[DOCUMENT SECTION start]

Leathers v. Cotton

Annotate this Case
Timothy LEATHERS, In His Official Capacity as
Commissioner of Revenues, Arkansas Department
of Finance and Administration, Office of
Driver Control v. William W. COTTON

97-619                                             ___ S.W.2d ___

                    Supreme Court of Arkansas
               Opinion delivered February 26, 1998


1.   Statutes -- construction -- basic rule. -- The basic rule of
     statutory construction to which all other interpretive guides
     must yield is to give effect to the intent of the legislature;
     where the language of a statute is plain and unambiguous, we
     determine legislative intent from the ordinary meaning of the
     language used; the first rule in considering the meaning of a
     statute is to construe it just as it reads, giving the words
     their ordinary and usually accepted meaning in common
     language.

2.   Criminal law -- DWI -- administrative suspension -- two separate
     convictions of first-offense DWI counted as two previous offenses. -- In
     determining the number of "previous offenses" on which to base
     the administrative suspension of a driver's license, the
     administrative agency is clearly directed by Ark. Code Ann. 
     5-65-104(a)(9)(A) (Repl. 1997) to include "[a]ny convictions"
     for offenses under Ark. Code Ann.  5-65-103 (Repl. 1997);
     under this provision, two separate convictions of first-
     offense DWI, both violations of section 5-65-103, should be
     counted as two "previous offenses."

[DOCUMENT SECTION end]
[DATA LISTING start]

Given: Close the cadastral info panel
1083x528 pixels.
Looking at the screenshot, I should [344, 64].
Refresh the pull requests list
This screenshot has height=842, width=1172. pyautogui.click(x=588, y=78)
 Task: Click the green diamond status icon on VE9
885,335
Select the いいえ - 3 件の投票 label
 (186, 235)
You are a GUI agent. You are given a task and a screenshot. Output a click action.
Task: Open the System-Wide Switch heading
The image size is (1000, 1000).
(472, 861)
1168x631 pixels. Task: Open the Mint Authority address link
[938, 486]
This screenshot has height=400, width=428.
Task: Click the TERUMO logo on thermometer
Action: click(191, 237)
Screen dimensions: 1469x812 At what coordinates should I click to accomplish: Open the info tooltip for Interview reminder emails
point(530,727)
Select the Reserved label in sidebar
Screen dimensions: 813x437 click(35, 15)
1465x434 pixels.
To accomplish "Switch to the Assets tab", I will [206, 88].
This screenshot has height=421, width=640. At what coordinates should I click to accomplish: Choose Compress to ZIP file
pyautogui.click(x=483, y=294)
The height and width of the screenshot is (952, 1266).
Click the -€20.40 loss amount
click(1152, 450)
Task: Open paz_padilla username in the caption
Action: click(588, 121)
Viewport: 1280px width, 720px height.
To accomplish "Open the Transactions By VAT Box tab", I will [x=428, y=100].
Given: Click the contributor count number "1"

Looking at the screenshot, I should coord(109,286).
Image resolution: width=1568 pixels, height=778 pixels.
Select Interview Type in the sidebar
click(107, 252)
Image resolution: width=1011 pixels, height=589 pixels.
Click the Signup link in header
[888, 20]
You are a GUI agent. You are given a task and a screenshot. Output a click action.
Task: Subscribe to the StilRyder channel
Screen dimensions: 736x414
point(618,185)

[DATA LISTING end]

* **INSTRUCTIONS**
1. In the Leathers v. Cotton opinion, on what date was the opinion delivered?
2. Continue the Leathers v. Cotton opinion from the point where it stops.

* **RESPONSES TO THE TASKS**
1. February 26, 1998

2.
3.   Criminal law -- DWI -- administrative suspension -- trial court erred in
     finding agency could not suspend appellee's license. -- First-offense
     DWI is just as much a violation of Ark. Code Ann.  5-65-103
     as is second-offense DWI; the difference is only one of
     quantity; while the municipal court acquitted appellee of
     second-offense DWI, it did not acquit him of the "charge" of
     violating section 5-65-103; once convicted of first-offense
     DWI, appellee simply had two separate convictions of violating
     section 5-65-103, and, pursuant to section 5-65-104(a)(9)(A),
     the agency was required to consider both of these violations
     of section 5-65-103 as "previous offenses"; there was no
     "acquittal on the charges" under section 5-65-104(d)(2)(B)
     because the municipal court never acquitted appellee of
     violating section 5-65-103; thus, the decision of the
     municipal court had no effect on the administrative
     suspension; accordingly, the supreme court, concluding that
     the trial court erred in finding that the agency could not
     suspend appellee's license for sixteen months, reversed and
     remanded the matter.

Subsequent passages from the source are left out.